§ Selected text

Deadly mix: oligarchic economics and racist, nationalist populism

A treacherous alliance is growing that will undermine democratic institutions in the US and elsewhere.

The United States presents itself as the beacon of democracy in contrast to the autocracies of China and Russia. Yet American democracy is in danger of succumbing to the same sort of oligarchic economics and racist nationalism that thrive in both these powers.

After all, it wasn’t long ago that Donald Trump – who openly admired Xi Jinping and Vladimir Putin – encouraged racist nationalism in America while delivering much of the US government into the hands of America’s super-rich.

Now state-level Republicans are busily suppressing votes of people of color and paving the way for a possible anti-democratic coup, while the national Republican party excuses the attack on the Capitol – calling it “legitimate political discourse” – and censors Representatives Liz Cheney and Adam Kinzinger, the only two congressional Republicans serving on the panel investigating that attack.

America’s oligarchic wealth, meanwhile, has reached levels rivaling or exceeding those of Russia and China. During the pandemic, America’s 745 billionaires increased their holdings by 70%, adding $2.1tn to their wealth in just over a year.

A portion of this wealth is going into politics. As early as 2012, more than 40% of all money spent in federal elections came from the wealthiest of the wealthiest – not the top 1% or even the top tenth of the 1%, but from the top 1% of the 1%.

Now, some of this wealth is supporting Trumpism. Peter Thiel, a staunch Trump supporter whose net worth is estimated by Forbes to be $2.6bn, has become one of the Republican party’s largest donors.

§ Explore the material
1) Please list every person named in the article on oligarchic economics and populism.
2) Extend the article on oligarchic economics and populism beyond its final sentence.

§ Data below
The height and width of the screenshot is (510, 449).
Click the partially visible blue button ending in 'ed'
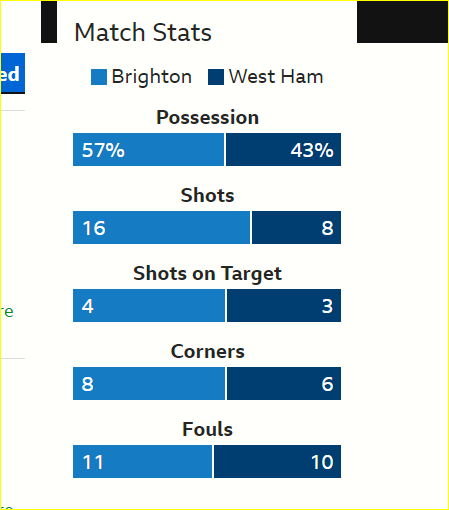tap(13, 73)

§ Answers by item number
1) Donald Trump, Xi Jinping, Vladimir Putin, Liz Cheney, Adam Kinzinger, Peter Thiel

2)
Last year, Thiel gave $10m each to the campaigns of two protégés – Blake Masters, who is running for the Senate from Arizona, and JD Vance, from Ohio. Thiel is also backing 12 House candidates, three of whom are running primary challenges to Republicans who voted to impeach Trump for the events of January 6.

It’s not just Republicans. Last year, at least 13 billionaires who had previously donated to Trump lavished campaign donations on Democratic senators Joe Manchin and Kyrsten Sinema, according to an analysis of Federal Election Commission records.

The combination of oligarchic wealth and racist nationalism is treacherous for democratic institutions in the US and elsewhere. Capitalism is consistent with democracy only if democracy reduces the inequalities, insecurities, joblessness, and poverty that accompany unbridled profit-seeking.

For the first three decades after the second world war, democracy did this. The US and war-ravaged western Europe built the largest middle classes the world had ever seen, and the most buoyant democracies.

The arrangement was far from perfect, but with the addition of civil rights and voting rights, subsidized healthcare (in the US, Medicare and Medicaid), and a vast expansion of public education, democracy was on the way to making capitalism work for the vast majority.